> Would you like to see a genuine artifact of the COP negotiations? Have a peak at this scanned version of the final text of the Copenhagen Accord. On the same page you can see a copy of the draft text from Friday 5am, as apparently discussed by heads of state on Friday morning. A treat for the history buffs among you.
> One item that stood out: the final text mentions a $100 billion per annum fund by 2020 to address the needs of developing countries; more than expected. It says that the funding will "come from a variety of sources, public and private, bilateral and multilateral, including alternative sources of finance." Sounds a lot like "we'll find the money somehow, by golly".
> On Friday morning the COP15 business delegations issued a strong statement asking for a global agreement. They ended up with "Business, governments and society are intricately linked – climate change solutions will need all three to work together." Absolutely right.
> A window into negotiating tactics: in the early hours of the morning US negotiators inserted brackets at numerous places in the negotiating text for the main strand of the negotiations that includes all countries - the long term action plan. This effectively blocked discussions on this negotiating track.

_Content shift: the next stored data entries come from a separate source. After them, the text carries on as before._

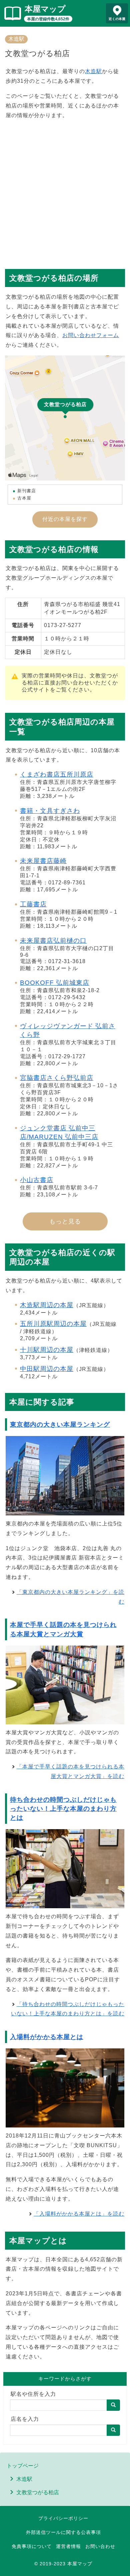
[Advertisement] (65, 191)
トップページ (23, 2466)
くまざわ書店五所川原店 (56, 774)
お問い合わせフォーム (90, 335)
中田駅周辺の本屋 (46, 1368)
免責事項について (32, 2546)
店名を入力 (25, 2419)
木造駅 (16, 39)
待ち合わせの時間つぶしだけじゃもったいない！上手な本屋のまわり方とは (63, 1808)
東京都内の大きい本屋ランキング (60, 1424)
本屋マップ (45, 8)
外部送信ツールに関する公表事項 (63, 2532)
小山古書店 (36, 1179)
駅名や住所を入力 (33, 2394)
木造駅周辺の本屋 (46, 1305)
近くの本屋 (117, 19)
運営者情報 (68, 2546)
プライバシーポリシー (63, 2518)
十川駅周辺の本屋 (46, 1349)
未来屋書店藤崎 (43, 860)
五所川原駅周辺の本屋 (53, 1323)
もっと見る (65, 1221)
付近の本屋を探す (65, 519)
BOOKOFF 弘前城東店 (54, 982)
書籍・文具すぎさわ (50, 810)
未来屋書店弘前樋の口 (53, 940)
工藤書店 (33, 904)
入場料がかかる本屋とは (46, 2036)
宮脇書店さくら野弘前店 (56, 1077)
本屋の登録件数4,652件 (48, 19)
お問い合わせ (100, 2546)
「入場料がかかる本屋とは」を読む (79, 2214)
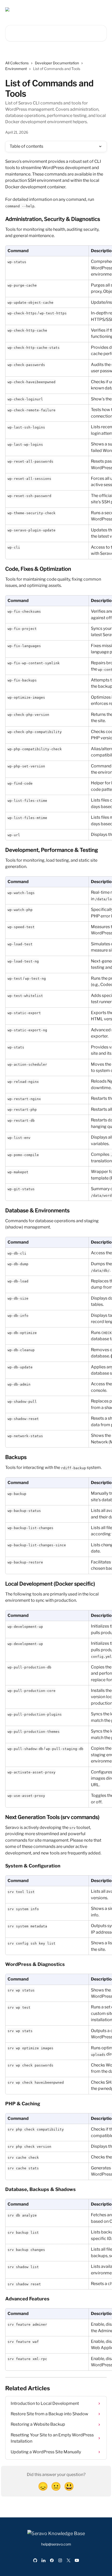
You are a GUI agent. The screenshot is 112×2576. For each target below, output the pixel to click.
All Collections (17, 63)
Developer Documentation (57, 63)
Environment (16, 68)
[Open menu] (102, 9)
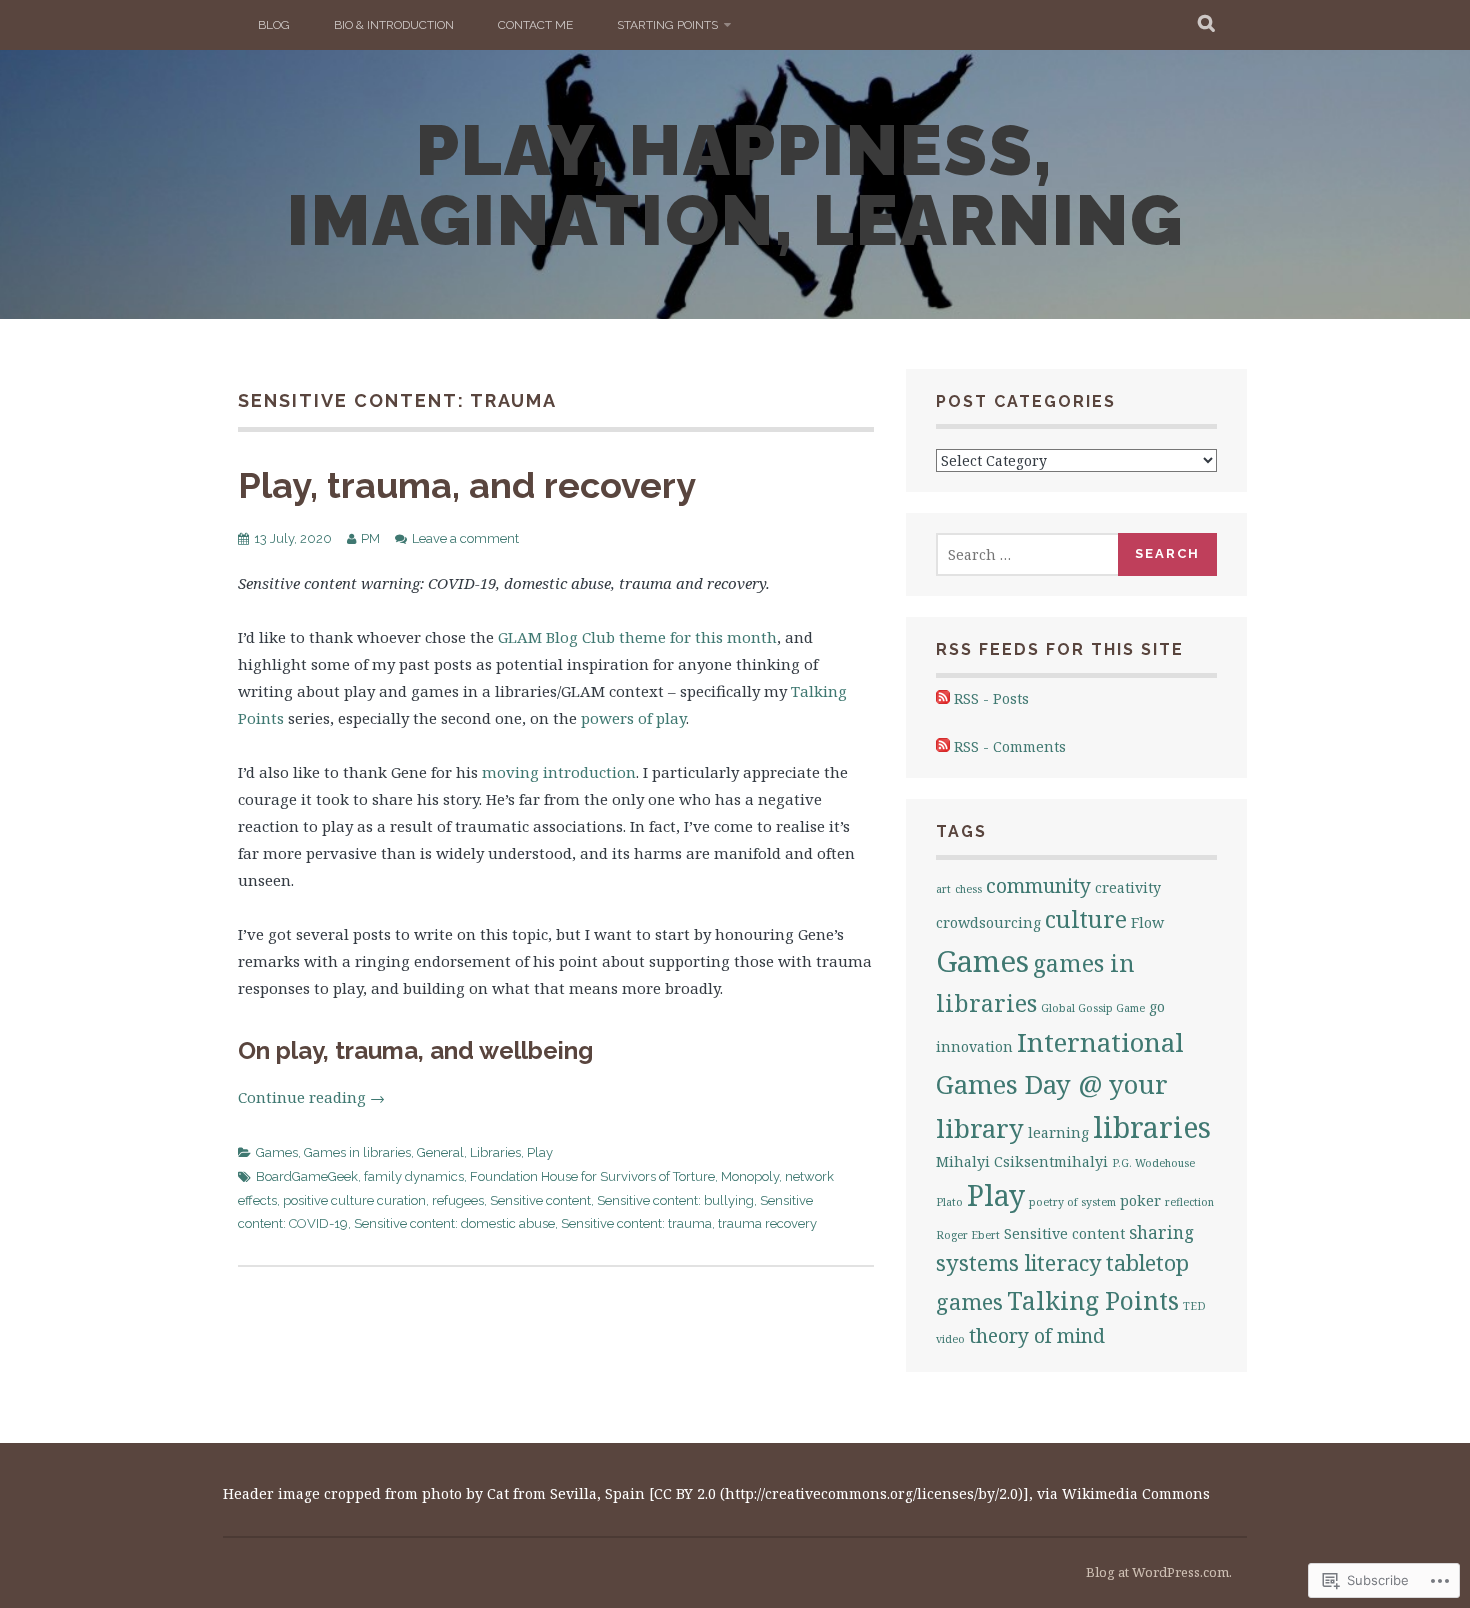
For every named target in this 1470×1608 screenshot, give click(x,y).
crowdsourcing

Some observers believe the US wanted to counter moves by developing countries to add their concerns to the text, effectively ensuring that discussions would have to be continued next year.
> COMMENT: Despite some good detail, the Copenhagen Accord is not a great agreement - nowhere near enough. Even US negotiators have admitted that the Accord won't hold global temperature rises to 2°C; http://climateinteractive.org/ has already projected the deal will, despite the assertions of the deal makers, lead to temp rises of 3.9°C. Last week the Stockholm Environment Institute was telling us that 1.5° and 350ppm are the maximum we can afford. (At least Tuvalu got this on the media agenda.)
But the Accord was never going to be enough; even if we had got a serious deal, the time lag for impacts to be felt would mean we'd miss our short window to get emissions down. Our best short-term hope is to turn mitigation into a profitable activity and hope we can raise enough private debt because of the money to be made over the long term, with a carbon price a nice bonus if and when it happens.
Whatever the Agreement, the conference marks the beginning of a new global discourse of cooperation. The extent to which nations (numbers of Heads of State) are coming together to discuss something hard and real in the full glare of galvanising global civil society activism starts us on a road. COPs will begin to be the new global forum of import, eclipsing the WTO and the G20 (which will now be seen merely as the big nations caucusing ahead of COPs). COP15 may not give us an Agreement that matters that much, but I do think it will provide the mechanism for us to work through the ghastly challenges we're going to face with environmental crisis, migration of peoples, and probably wars.
If we can construct mitigation as a profitable activity (and I believe we can) the Clean Energy race will become the next industrial boom - for those countries choosing to participate (and pity those that don't). It will, eventually, see energy prices drop substantially from where they are now, kicking off further booms. If we can use it to also push through a new generation of energy related productivity improvements, then it will prove a lasting step-up in world economic wealth (technology productivity gains being the primary driver, after cheap energy, of wealth). As long as that wealth can be enjoyed in ways that don't involve cannibalising resources and dirtying our nest, I reckon we have a good chance.
> Back to finance - I've had two exchanges this week with people setting up green fixed-interest investment funds, and two groups planning to issue green or climate bonds. Does two-by-two mean the dance is hotting up?
2 comments:
Hi Sean, I saw a quote from you in today's Age about Rudd's performance on climate change - that it is 'too late to rely
purely on market mechanisms
to deliver the harder and faster
emissions targets needed'. I'm happy you have made a pragmatic point about the usefulness of carbon pricing! I am a fan of market mechanisms too but the price signal will take way too long to start impacting on consumer and business behaviours. The only saving grace might be the inability of carbon-intensive businesses to obtain finance for projects and the relative ease with which clean projects will be able to get off the ground. Direct investment and mandatory government measures are the only actions which will reduce emissions in line with IPCC projections.
I think we're already seeing difficulties with the financing of carbon intensive investment - as per Ian McFarlane's comment on 4Corners that no new coal fired power plant will ever be built in Australia again. Even without a Cop Agreement, financiers are fearful of the uncertainty around carbon prices.
Yes, I agree that direct investment and a variety of mandatory policies are now needed. At least that's our only hope!